■ **Required work**
Could you return these items word for word, starting at the very first line and ending at the line that contains "pos(404,311)", with both of those lines included and the pictures left out?

[Items from a data source]
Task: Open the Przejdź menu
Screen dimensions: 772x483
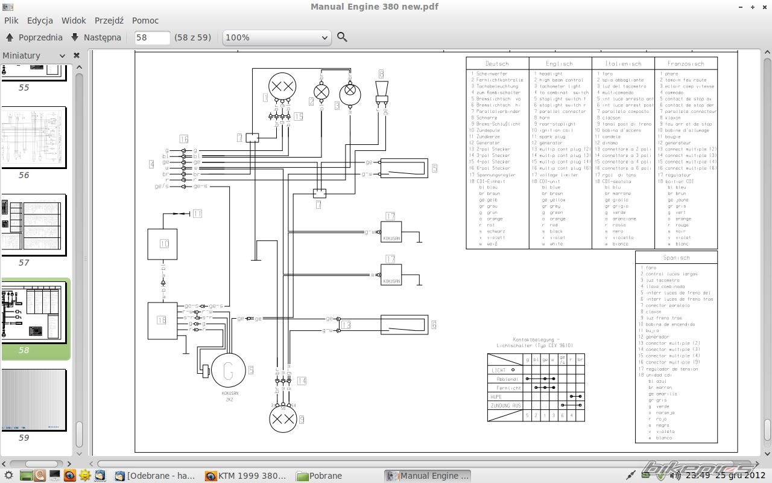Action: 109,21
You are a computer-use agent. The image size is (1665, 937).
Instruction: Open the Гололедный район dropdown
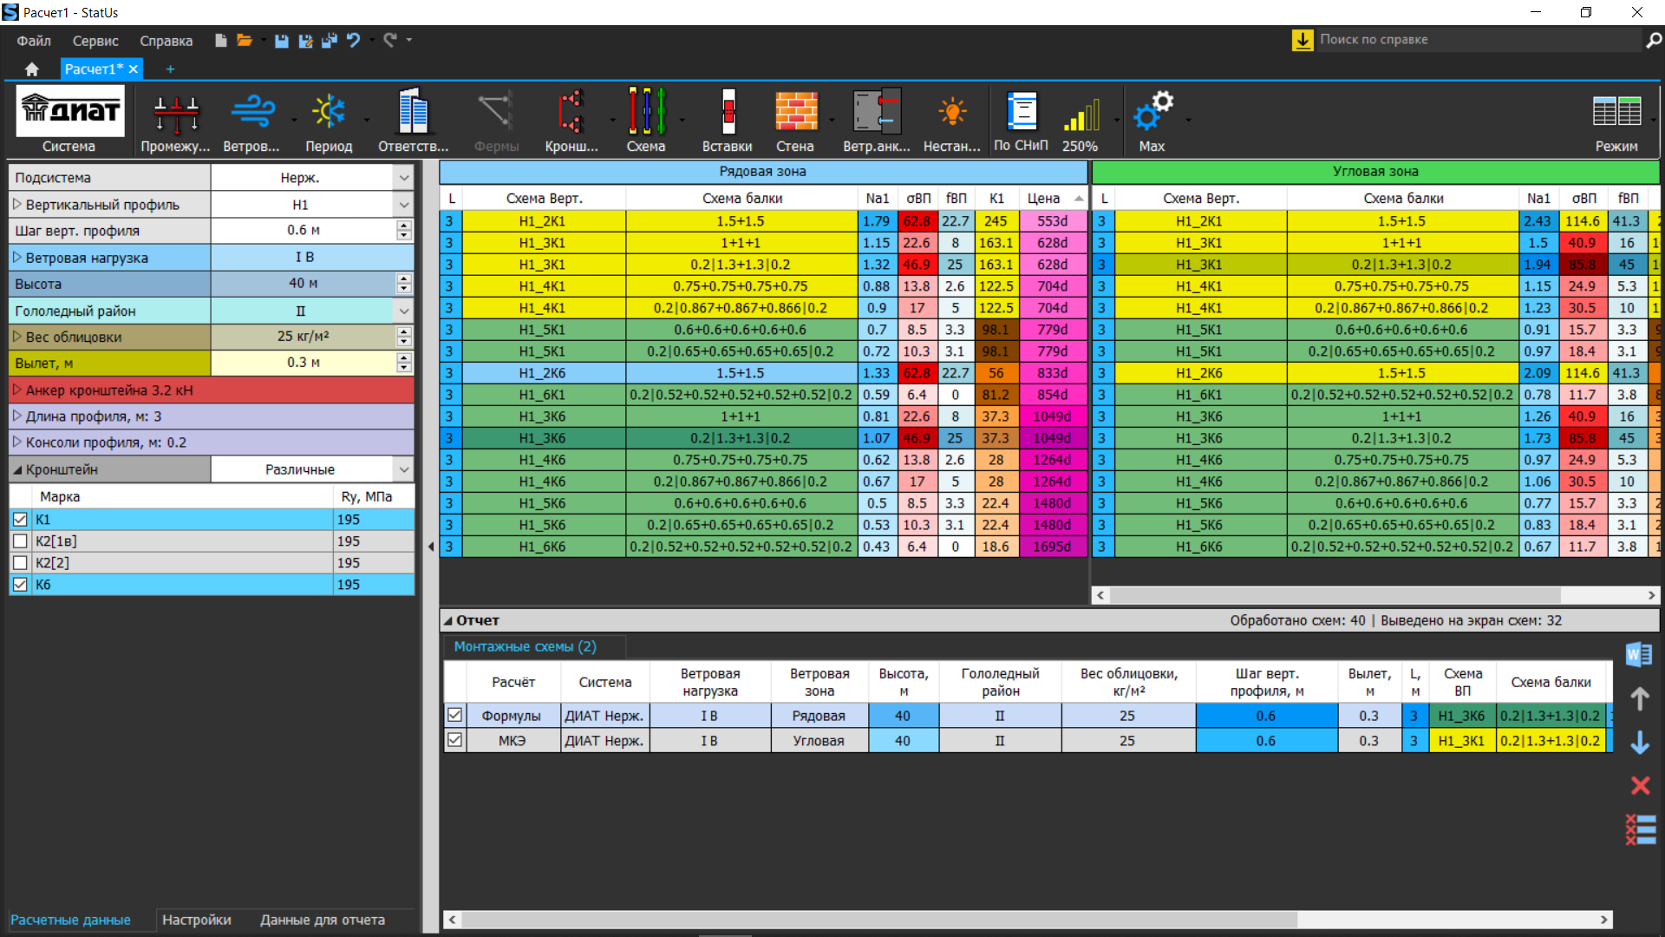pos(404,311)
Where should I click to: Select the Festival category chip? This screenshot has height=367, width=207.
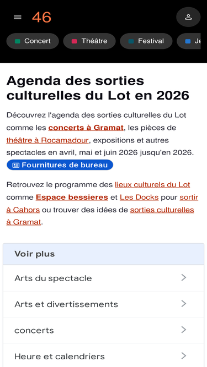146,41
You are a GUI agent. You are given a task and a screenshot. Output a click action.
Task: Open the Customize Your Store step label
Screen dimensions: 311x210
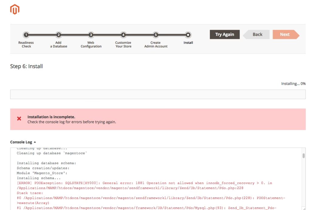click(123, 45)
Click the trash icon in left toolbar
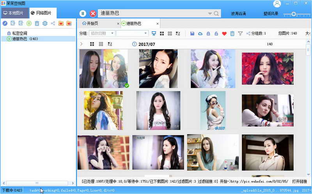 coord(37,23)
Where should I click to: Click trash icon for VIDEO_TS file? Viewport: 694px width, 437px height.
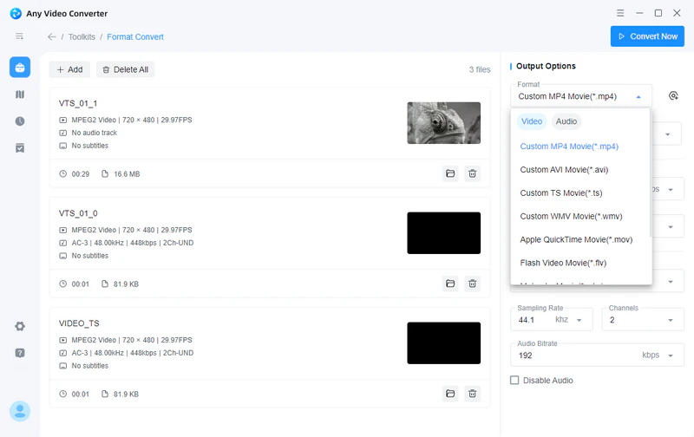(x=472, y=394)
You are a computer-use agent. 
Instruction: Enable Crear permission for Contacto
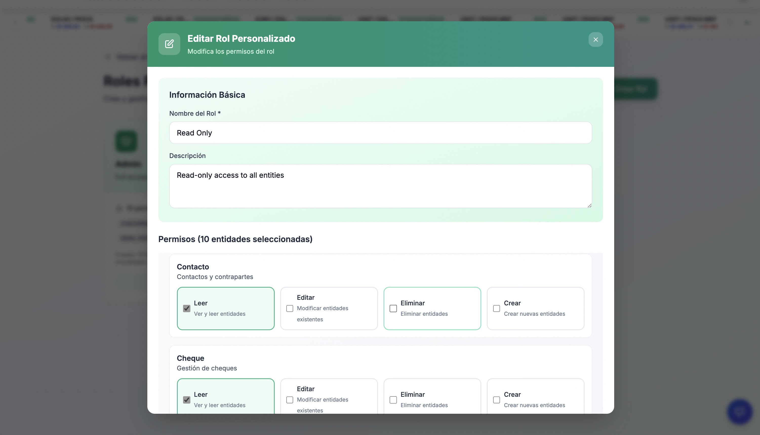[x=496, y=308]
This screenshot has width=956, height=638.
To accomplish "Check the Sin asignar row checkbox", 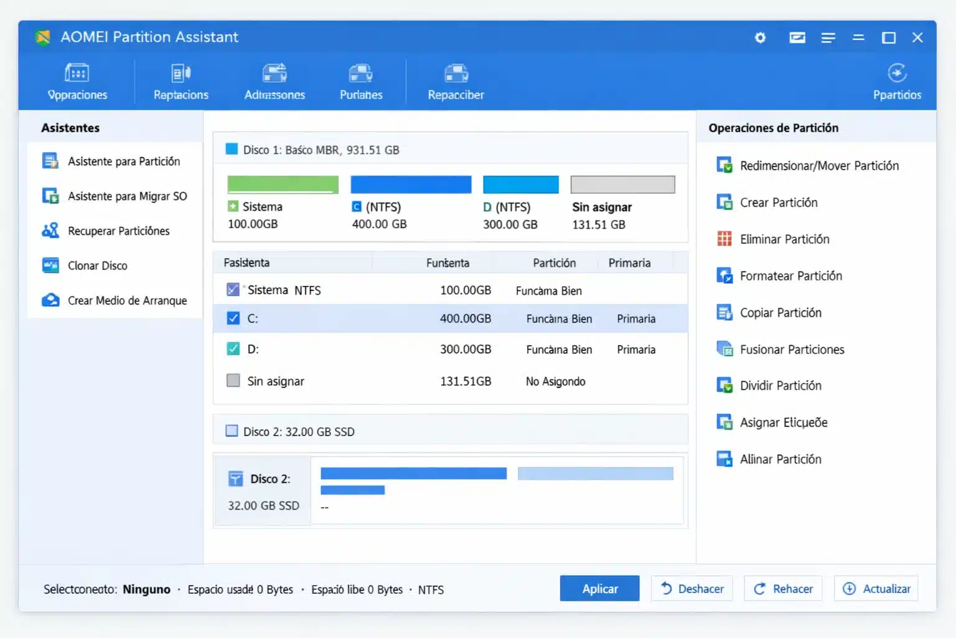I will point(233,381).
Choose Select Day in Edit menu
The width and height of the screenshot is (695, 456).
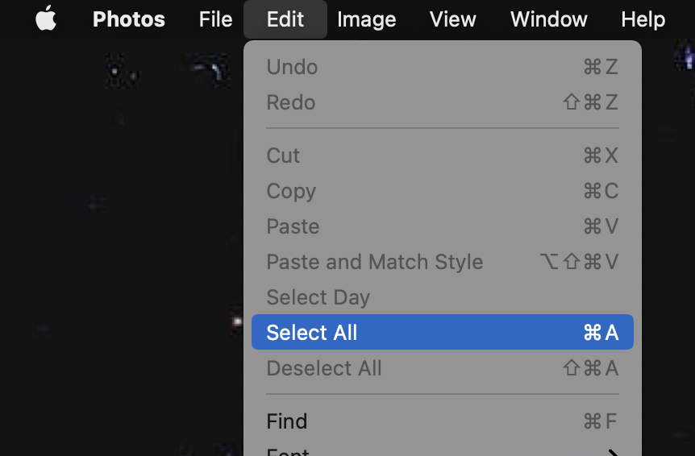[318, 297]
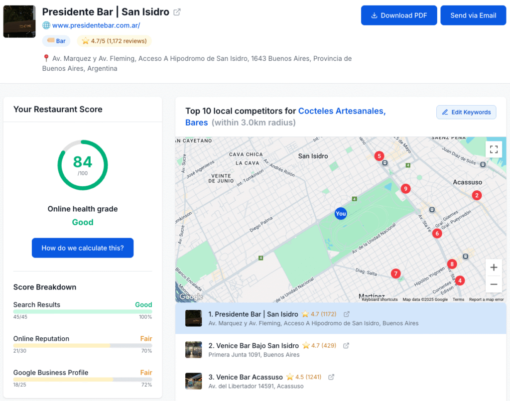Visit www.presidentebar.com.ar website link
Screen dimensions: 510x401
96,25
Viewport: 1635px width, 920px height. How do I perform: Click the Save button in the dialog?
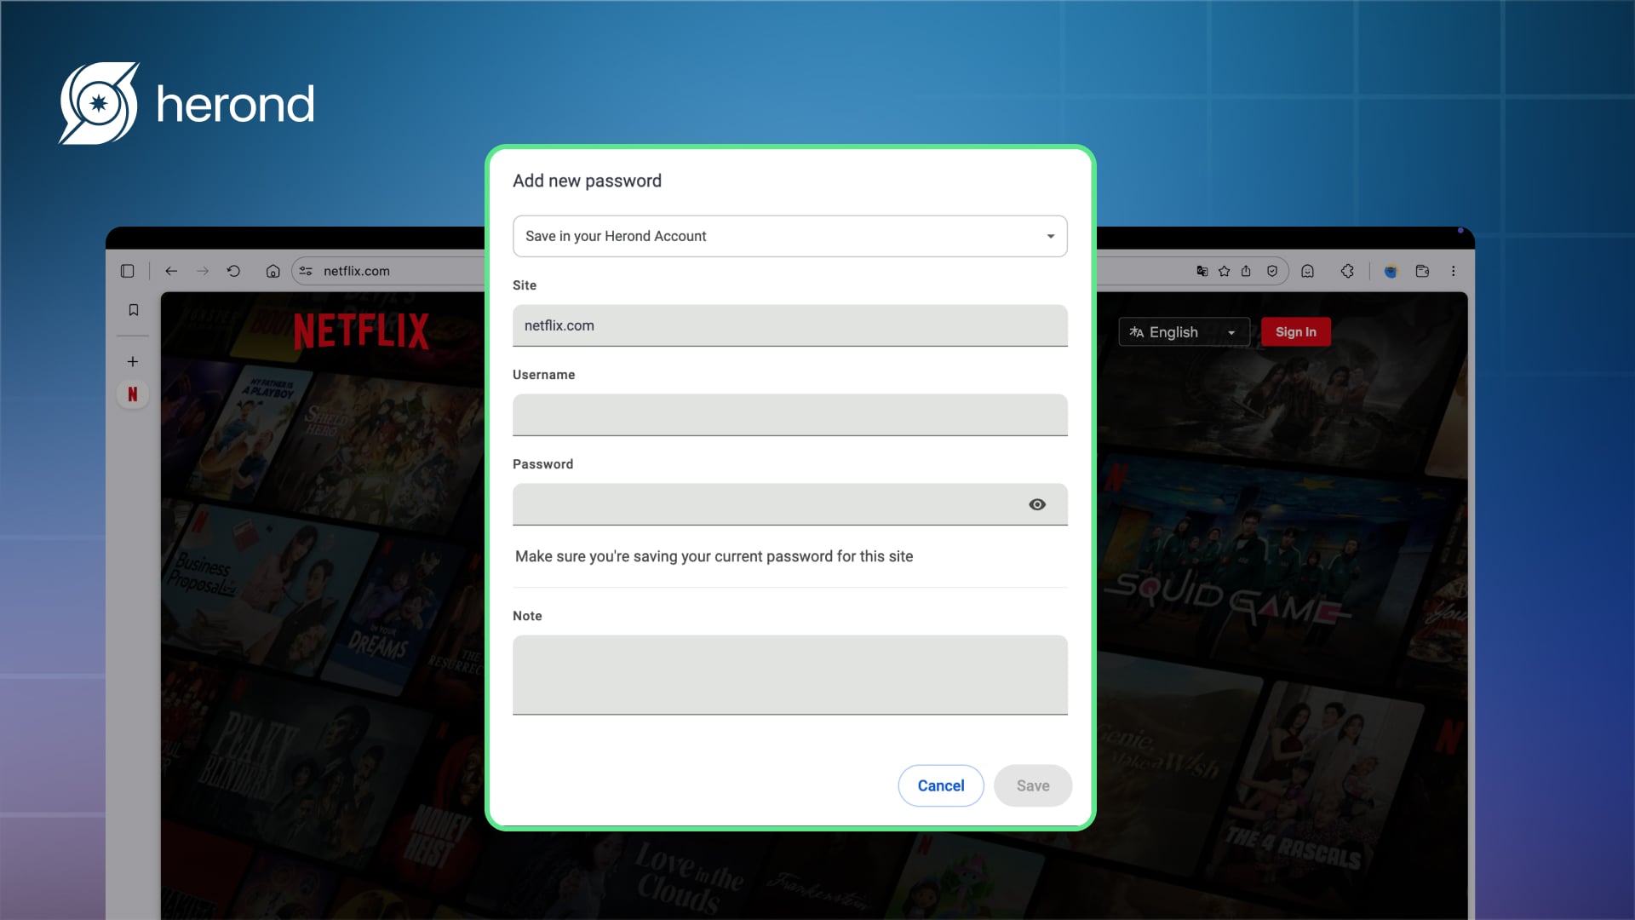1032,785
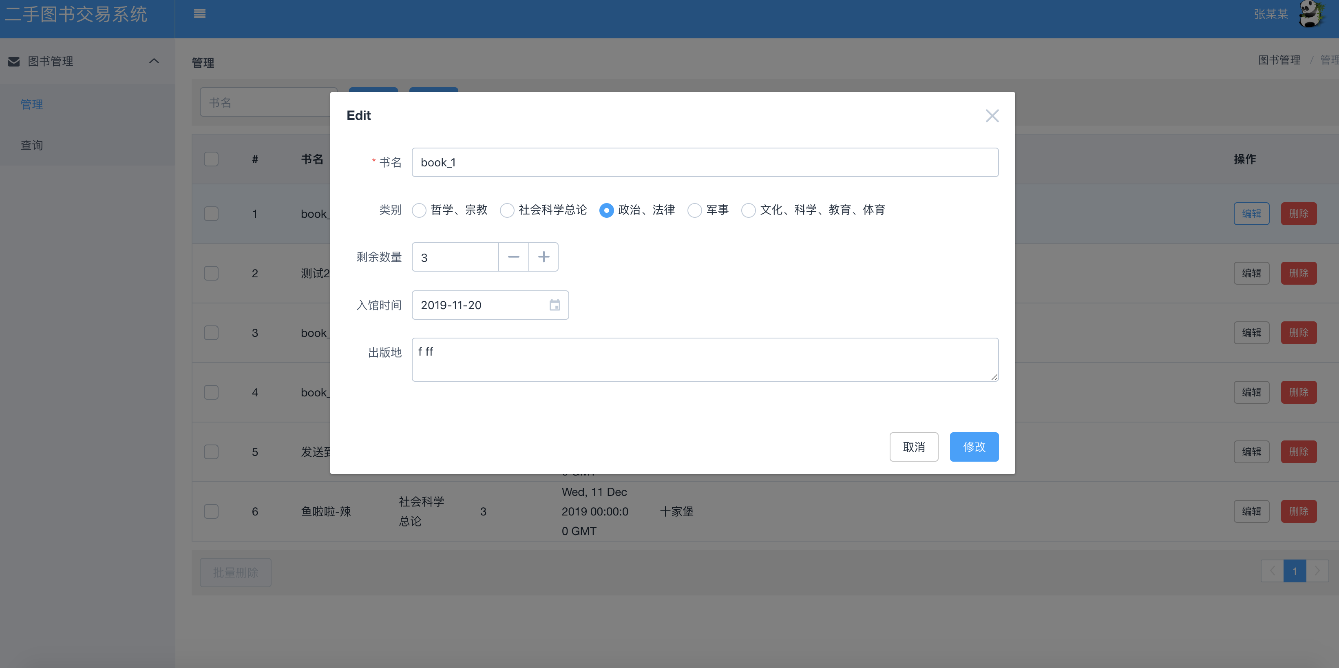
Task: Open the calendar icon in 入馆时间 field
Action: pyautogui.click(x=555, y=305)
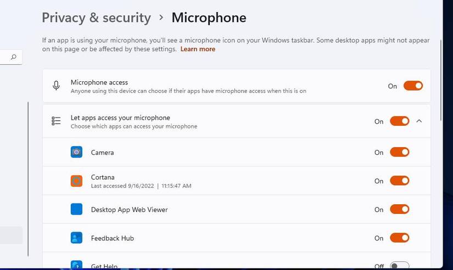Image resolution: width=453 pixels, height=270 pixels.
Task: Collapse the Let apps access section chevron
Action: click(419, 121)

■ **Exercise solution**
Task: Open the Przejdź menu
Screen dimensions: 772x483
Action: 109,21
You are a computer-use agent. The image size is (1665, 937).
Instruction: Open the Гололедный район dropdown
pos(404,311)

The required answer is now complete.